Kardo told Istak there was no sense in being left behind, but Istak was adamant. If it was a guide they needed, Dalin knew the way.

He got an armful of firewood in the woodpile and tied it underneath the carriage of the cart. From below the houses, they gathered the chickens in bamboo coops. The pigs were trussed up. They did not have too many clothes — for each family just one wooden trunk and no more.

Tears in her eyes, Mayang dismantled the ancient loom under the house and carefully bundled the levers, the shuttles. The loom was her grandmother’s. Would there be cotton in the new land? They would build new homes and there was no time to uproot the posts, the sturdy sagat and parunapin which their fathers had dragged from the mountain. There were a few old posts, however, from the old house — as strong as ever — and these they tied underneath the carts.

They worked strenuously, loading what little food there was, even the green papayas in the yard. Daylight was nearing and stars glimmered in the bowl of sky; they would fade soon and the feared sunlight would be upon them.

Six carts — thirty people, including the children — that was all of Po-on. They would join the many others, the mal vivir who had fled the Ilokos whenever there was a revolt or a crime against the Spaniards.

An-no was finished with his chores and went to Istak. “Why don’t you want to come with us?”

Istak held his brother by the shoulder; An-no was taller and bigger of build. “This is what you want, is it not, my brother?”

An-no shook his arm off and his voice was no longer rimmed with bluster. “We need you, Manong,” he said. “No one among us can speak their tongue. This is a journey where wisdom is needed.”

“I have to stay,” Istak said simply. “I must speak to them, beg them.”

The dogs started to howl. Among the children roused from sleep and uncomfortable in the bull carts, one started to cry.

“This is one time we should stay together,” An-no said. “Can you not see that Father needs help? What have you really learned in Cabugaw?”

“What Does one need to know?” Istak asked, holding up his hands to show the raw blisters, but in the dark, An-no could not sec.

He could make out An-no’s angry face. “Stay behind, then,” his brother said, “and recite your Latin. Maybe the fruits of the trees will fall at your feet.” Then he wheeled and headed toward the line of carts being readied.

Alone, covered by the night which he sometimes wished was permanent, Istak cried softly. He was not going to be a martyr, he was not going to be heroic. It was they who were leaving who would be more than brave; the tulisanes preyed along the coast and the roads that led out of the Ilokos. If they went by sea, they would probably be safer, and if bad weather came, they could always head for some cove. But by sea, they could also be easily tracked and caught by the Spanish steamboats. If only Padre Jose were here to plead for him, for them.

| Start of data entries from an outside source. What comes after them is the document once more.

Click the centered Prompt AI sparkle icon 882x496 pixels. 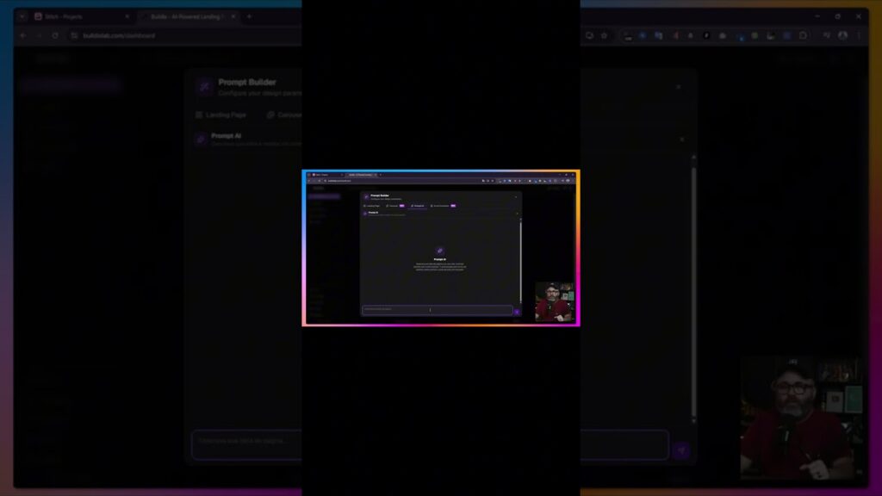[440, 251]
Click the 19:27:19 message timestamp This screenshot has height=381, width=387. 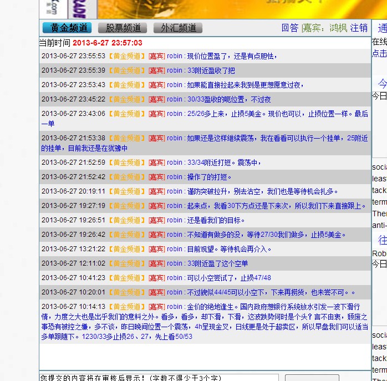click(73, 206)
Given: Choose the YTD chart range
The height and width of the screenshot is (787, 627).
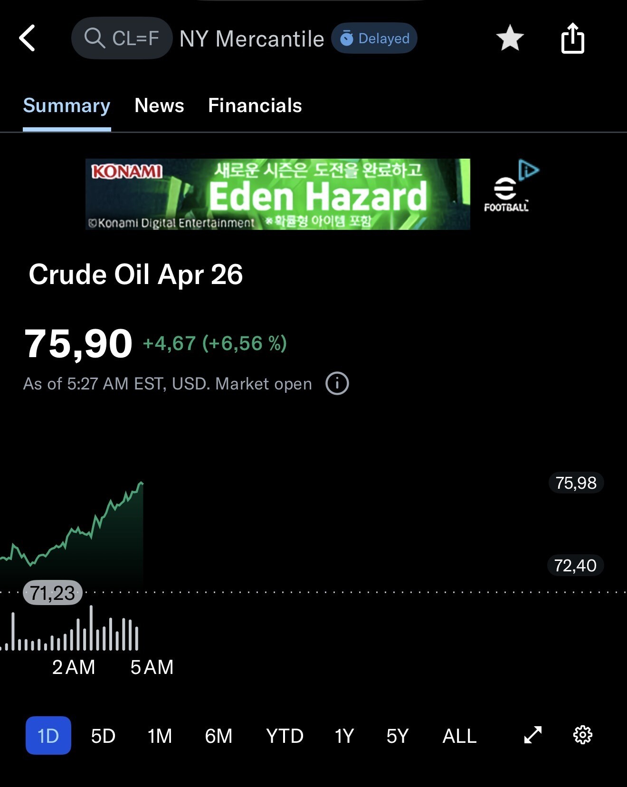Looking at the screenshot, I should (x=285, y=736).
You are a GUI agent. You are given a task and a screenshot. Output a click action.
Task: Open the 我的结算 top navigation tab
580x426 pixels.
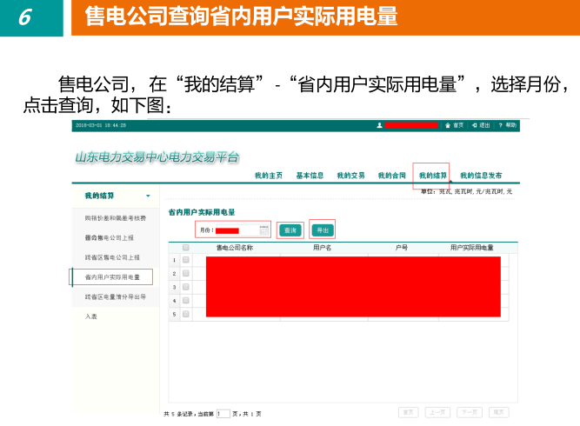(x=432, y=176)
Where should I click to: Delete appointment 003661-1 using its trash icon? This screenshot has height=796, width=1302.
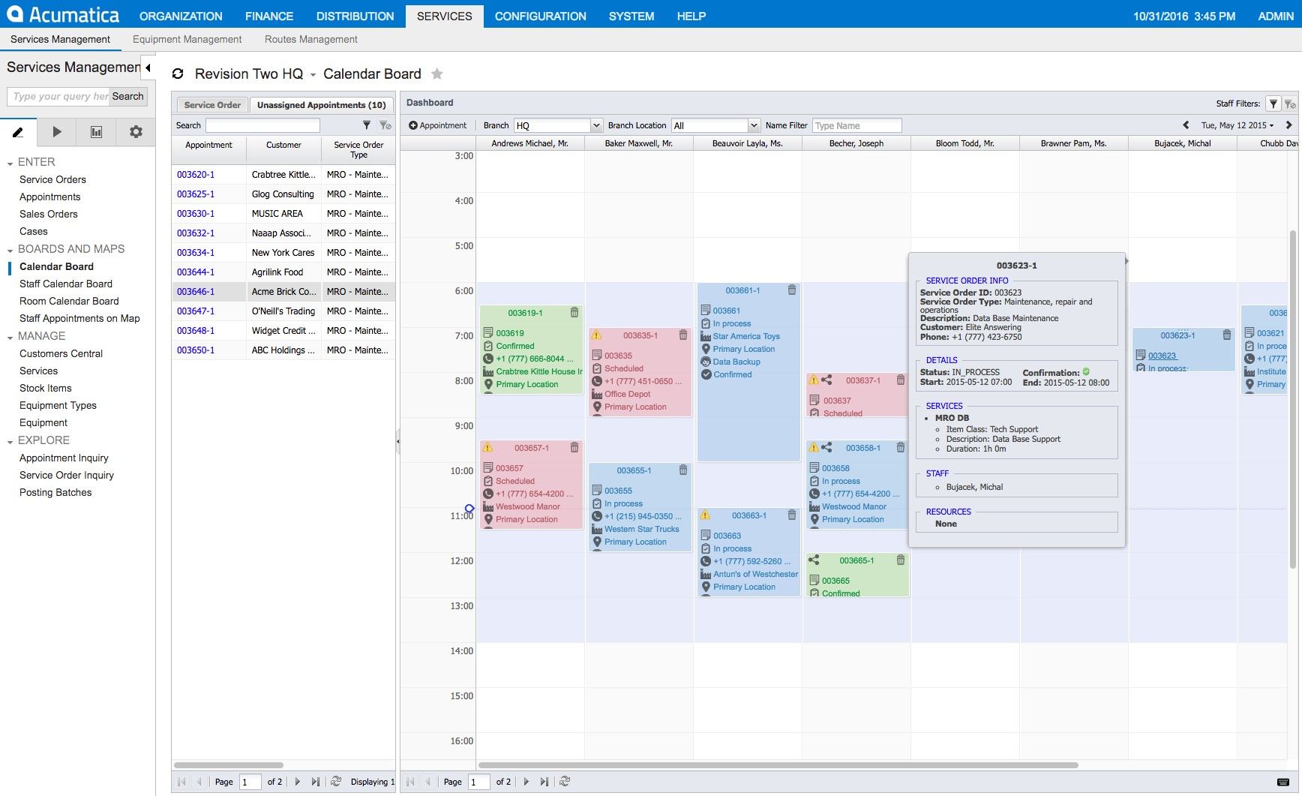(792, 290)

In the house, Mayang had finished putting everything of value into the trunk. She had also gathered the woven bamboo crowns for the pots to sit on, the pine splinters for kindling wood, and lengths of rope. From a peg that stuck out of the bamboo wall, she took her most precious possession, a tortoiseshell comb inlaid with a thin veneer of gold. In the flicker of the oil lamp, Ba-ac recognized its gleam. “You are not wearing that,” he said.

“If I will die running,” Mayang said, “I might just as well die with this on my head.”

Their most precious possession, however, was not their good clothes or, for the women, their tortoiseshell combs. It was the carabao which they treasured most, because without this docile animal, they would not be able to farm; they would go hungry. Its skin had no pores and had to be cooled with a daily bath in the creek or with water from the well.